◆ To do: The entries below hold a line with "Task: Click 'The" and a line with "You are a computer-use agent. Viewport: 948px". Return those lines and all that lie between them, exactly and only.

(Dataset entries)
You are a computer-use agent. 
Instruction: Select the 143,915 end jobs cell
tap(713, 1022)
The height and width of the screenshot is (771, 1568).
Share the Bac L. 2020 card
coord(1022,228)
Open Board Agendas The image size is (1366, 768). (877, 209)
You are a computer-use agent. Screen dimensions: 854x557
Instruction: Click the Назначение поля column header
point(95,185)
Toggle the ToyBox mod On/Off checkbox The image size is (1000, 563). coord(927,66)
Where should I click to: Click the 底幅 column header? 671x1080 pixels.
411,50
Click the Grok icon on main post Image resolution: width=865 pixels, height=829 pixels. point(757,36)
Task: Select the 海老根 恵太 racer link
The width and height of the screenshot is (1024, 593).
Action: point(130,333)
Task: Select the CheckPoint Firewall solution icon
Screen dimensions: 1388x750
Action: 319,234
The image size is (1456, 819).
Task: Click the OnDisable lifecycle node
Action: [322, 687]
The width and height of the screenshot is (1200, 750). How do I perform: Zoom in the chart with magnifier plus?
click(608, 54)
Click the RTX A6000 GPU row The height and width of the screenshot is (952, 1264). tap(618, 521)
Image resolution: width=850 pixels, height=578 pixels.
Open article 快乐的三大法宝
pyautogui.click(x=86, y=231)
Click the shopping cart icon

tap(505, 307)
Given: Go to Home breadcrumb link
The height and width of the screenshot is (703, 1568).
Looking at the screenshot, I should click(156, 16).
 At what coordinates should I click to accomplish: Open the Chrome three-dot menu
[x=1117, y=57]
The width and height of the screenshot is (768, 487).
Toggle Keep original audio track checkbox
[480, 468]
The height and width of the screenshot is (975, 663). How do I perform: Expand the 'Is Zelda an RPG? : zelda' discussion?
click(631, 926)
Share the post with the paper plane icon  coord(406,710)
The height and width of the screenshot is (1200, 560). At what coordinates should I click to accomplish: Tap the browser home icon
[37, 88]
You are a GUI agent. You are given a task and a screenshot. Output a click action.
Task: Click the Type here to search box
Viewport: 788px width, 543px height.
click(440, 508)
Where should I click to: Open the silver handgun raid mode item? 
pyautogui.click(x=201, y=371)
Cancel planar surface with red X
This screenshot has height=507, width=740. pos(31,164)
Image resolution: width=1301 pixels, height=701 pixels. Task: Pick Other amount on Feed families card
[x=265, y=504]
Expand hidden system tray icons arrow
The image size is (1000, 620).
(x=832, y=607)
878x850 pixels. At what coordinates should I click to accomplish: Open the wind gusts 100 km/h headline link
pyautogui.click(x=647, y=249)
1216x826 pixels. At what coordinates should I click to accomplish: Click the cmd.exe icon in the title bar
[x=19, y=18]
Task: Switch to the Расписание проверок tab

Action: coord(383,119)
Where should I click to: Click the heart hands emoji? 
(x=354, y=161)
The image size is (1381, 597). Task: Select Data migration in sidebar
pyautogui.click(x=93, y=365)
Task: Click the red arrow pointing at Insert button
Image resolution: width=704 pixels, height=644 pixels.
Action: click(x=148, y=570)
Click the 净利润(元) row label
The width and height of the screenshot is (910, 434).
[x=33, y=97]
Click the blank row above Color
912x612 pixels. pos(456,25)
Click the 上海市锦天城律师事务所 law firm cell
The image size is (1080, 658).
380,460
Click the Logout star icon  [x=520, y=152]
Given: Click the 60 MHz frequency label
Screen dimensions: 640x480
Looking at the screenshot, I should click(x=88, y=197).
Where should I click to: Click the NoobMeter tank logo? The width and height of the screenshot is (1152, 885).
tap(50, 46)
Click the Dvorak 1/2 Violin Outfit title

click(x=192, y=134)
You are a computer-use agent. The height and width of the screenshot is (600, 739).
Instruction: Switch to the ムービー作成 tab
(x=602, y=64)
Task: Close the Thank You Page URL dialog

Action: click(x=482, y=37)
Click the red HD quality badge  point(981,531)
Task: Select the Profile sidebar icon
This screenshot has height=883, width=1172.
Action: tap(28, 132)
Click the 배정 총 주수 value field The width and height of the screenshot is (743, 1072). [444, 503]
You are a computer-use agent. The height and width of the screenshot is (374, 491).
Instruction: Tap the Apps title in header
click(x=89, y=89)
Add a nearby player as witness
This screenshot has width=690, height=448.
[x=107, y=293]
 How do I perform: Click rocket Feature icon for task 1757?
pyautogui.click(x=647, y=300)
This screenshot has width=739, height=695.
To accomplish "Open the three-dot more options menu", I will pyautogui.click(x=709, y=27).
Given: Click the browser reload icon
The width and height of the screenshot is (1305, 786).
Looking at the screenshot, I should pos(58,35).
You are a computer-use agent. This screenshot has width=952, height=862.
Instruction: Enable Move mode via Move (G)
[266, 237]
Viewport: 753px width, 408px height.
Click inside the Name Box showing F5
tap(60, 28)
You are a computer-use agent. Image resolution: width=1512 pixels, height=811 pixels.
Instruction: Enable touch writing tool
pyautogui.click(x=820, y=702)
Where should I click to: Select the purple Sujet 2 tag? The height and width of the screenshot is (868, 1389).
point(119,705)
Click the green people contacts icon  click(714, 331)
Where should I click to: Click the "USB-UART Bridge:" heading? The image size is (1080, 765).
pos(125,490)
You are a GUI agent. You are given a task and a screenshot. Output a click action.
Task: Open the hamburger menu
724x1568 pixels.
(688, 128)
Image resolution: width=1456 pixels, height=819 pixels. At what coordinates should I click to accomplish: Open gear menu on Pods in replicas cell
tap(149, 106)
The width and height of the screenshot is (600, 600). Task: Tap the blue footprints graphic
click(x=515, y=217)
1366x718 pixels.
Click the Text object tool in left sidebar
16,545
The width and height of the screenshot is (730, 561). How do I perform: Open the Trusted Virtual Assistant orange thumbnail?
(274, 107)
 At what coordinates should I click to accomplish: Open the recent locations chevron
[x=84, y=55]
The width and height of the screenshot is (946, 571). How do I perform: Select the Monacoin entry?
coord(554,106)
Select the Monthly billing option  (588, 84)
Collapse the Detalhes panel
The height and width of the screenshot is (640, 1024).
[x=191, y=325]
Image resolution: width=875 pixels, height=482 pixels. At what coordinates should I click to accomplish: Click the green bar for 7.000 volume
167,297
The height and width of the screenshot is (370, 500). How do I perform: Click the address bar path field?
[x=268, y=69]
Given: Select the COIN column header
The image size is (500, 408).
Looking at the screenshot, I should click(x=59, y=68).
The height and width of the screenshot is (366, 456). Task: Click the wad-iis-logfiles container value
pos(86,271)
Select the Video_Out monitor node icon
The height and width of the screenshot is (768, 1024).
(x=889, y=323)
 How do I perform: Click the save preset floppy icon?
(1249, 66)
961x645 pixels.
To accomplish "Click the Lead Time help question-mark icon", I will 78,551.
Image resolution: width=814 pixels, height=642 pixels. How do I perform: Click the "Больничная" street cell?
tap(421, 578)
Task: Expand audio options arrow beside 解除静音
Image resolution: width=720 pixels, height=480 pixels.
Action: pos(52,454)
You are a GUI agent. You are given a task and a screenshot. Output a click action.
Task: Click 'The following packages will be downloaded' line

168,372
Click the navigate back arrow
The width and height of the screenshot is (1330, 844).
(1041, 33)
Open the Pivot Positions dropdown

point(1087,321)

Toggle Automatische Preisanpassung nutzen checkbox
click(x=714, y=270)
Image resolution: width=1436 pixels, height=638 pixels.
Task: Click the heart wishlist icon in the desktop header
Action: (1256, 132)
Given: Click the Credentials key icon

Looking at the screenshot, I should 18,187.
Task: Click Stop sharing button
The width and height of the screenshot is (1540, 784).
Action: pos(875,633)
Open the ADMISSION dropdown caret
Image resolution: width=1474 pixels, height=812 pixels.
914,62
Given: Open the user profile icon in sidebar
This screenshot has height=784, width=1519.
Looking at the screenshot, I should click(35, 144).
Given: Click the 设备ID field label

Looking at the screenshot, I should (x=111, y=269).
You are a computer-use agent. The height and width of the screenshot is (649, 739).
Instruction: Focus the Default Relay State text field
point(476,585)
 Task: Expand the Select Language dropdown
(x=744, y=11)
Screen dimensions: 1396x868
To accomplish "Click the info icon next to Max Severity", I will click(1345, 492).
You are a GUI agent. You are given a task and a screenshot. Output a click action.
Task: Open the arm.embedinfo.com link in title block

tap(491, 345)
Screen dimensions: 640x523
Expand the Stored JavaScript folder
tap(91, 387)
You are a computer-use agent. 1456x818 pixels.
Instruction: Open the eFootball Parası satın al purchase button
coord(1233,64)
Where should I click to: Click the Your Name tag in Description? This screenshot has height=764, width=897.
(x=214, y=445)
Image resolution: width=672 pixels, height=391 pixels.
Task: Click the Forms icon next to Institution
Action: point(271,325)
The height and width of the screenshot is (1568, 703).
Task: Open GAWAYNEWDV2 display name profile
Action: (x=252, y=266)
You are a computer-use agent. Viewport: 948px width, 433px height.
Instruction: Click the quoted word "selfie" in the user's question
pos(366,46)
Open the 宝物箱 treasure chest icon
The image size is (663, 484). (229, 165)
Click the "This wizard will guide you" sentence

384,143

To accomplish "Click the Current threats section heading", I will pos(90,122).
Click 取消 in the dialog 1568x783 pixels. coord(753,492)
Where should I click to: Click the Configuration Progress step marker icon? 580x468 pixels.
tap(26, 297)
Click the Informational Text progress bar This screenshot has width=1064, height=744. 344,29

◆ Result for this exercise:
Task: Click 'The following packages will be downloaded' line

168,372
Click the navigate back arrow
The width and height of the screenshot is (1330, 844).
(1041, 33)
Open the Pivot Positions dropdown

point(1087,321)

Toggle Automatische Preisanpassung nutzen checkbox
click(x=714, y=270)
Image resolution: width=1436 pixels, height=638 pixels.
Task: Click the heart wishlist icon in the desktop header
Action: (1256, 132)
Given: Click the Credentials key icon

Looking at the screenshot, I should 18,187.
Task: Click Stop sharing button
The width and height of the screenshot is (1540, 784).
Action: pos(875,633)
Open the ADMISSION dropdown caret
Image resolution: width=1474 pixels, height=812 pixels.
914,62
Given: Open the user profile icon in sidebar
This screenshot has height=784, width=1519.
Looking at the screenshot, I should click(35, 144).
Given: Click the 设备ID field label

Looking at the screenshot, I should (x=111, y=269).
You are a computer-use agent. The height and width of the screenshot is (649, 739).
Instruction: Focus the Default Relay State text field
point(476,585)
 Task: Expand the Select Language dropdown
(x=744, y=11)
Screen dimensions: 1396x868
To accomplish "Click the info icon next to Max Severity", I will click(1345, 492).
You are a GUI agent. You are given a task and a screenshot. Output a click action.
Task: Open the arm.embedinfo.com link in title block

tap(491, 345)
Screen dimensions: 640x523
Expand the Stored JavaScript folder
tap(91, 387)
You are a computer-use agent. 1456x818 pixels.
Instruction: Open the eFootball Parası satın al purchase button
coord(1233,64)
Where should I click to: Click the Your Name tag in Description? This screenshot has height=764, width=897.
(x=214, y=445)
Image resolution: width=672 pixels, height=391 pixels.
Task: Click the Forms icon next to Institution
Action: point(271,325)
The height and width of the screenshot is (1568, 703).
Task: Open GAWAYNEWDV2 display name profile
Action: (x=252, y=266)
You are a computer-use agent. Viewport: 948px width, 433px height.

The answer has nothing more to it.